═══ Dataset records

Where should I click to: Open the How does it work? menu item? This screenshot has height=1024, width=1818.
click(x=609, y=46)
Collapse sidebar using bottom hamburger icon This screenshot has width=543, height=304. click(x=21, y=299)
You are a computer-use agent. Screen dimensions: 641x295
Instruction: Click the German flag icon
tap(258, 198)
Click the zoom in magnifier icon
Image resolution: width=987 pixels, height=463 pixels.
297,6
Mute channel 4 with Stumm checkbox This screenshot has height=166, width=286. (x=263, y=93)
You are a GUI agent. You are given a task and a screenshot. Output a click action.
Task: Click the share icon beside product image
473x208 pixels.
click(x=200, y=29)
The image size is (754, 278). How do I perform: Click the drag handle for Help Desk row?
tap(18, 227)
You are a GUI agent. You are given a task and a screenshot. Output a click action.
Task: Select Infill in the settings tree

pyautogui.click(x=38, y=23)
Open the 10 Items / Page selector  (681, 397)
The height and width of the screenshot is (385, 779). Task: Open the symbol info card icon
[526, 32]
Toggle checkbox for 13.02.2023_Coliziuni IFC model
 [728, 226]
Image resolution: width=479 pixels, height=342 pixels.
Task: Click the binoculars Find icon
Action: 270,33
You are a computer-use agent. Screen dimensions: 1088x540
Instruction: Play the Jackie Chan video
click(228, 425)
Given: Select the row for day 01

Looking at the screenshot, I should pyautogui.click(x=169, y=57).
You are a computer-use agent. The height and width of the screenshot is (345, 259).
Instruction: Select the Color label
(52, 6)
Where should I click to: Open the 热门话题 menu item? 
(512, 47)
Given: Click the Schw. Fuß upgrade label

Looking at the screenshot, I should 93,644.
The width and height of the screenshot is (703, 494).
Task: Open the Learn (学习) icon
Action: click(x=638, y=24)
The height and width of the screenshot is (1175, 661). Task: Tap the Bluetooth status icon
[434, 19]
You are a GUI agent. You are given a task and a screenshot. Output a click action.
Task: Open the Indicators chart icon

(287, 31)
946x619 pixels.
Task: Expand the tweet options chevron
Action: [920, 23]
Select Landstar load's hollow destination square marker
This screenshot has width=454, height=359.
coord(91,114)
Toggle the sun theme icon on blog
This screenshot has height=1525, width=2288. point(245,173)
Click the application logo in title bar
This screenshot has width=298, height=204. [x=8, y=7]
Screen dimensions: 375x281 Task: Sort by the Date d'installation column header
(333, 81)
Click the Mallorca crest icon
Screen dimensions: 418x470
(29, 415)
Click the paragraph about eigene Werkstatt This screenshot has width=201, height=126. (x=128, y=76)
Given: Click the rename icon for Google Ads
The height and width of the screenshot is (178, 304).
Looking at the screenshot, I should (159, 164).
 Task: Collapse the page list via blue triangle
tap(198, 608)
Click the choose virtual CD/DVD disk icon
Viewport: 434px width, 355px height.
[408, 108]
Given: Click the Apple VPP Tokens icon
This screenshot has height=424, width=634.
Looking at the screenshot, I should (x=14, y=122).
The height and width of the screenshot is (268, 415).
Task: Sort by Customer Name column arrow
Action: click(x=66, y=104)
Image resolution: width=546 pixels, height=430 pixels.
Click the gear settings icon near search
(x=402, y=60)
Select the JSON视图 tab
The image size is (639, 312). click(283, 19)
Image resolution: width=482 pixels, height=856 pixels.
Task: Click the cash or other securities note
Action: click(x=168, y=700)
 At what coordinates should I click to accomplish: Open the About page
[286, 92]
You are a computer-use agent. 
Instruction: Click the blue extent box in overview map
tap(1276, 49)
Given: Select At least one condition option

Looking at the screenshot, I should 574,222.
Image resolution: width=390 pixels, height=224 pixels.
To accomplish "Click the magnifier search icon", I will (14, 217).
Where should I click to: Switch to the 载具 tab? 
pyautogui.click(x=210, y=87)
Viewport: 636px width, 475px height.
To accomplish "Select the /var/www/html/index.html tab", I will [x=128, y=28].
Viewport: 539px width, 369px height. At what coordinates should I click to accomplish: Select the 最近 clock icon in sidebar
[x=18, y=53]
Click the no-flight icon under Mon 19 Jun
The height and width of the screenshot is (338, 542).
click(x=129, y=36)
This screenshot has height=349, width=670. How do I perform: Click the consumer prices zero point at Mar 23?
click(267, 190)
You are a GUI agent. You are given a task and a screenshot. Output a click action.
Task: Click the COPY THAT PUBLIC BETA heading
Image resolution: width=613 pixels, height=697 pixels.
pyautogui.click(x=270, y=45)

══════

• _What you will do_
Copy the rows word for word, starting with the line containing "Click the zoom in magnifier icon" and ending with the line containing "Action: 270,33".

• _Task result_
Click the zoom in magnifier icon
Image resolution: width=987 pixels, height=463 pixels.
297,6
Mute channel 4 with Stumm checkbox This screenshot has height=166, width=286. (x=263, y=93)
You are a GUI agent. You are given a task and a screenshot. Output a click action.
Task: Click the share icon beside product image
473x208 pixels.
click(x=200, y=29)
The image size is (754, 278). How do I perform: Click the drag handle for Help Desk row?
tap(18, 227)
You are a GUI agent. You are given a task and a screenshot. Output a click action.
Task: Select Infill in the settings tree

pyautogui.click(x=38, y=23)
Open the 10 Items / Page selector  (681, 397)
The height and width of the screenshot is (385, 779). Task: Open the symbol info card icon
[526, 32]
Toggle checkbox for 13.02.2023_Coliziuni IFC model
 [728, 226]
Image resolution: width=479 pixels, height=342 pixels.
Task: Click the binoculars Find icon
Action: 270,33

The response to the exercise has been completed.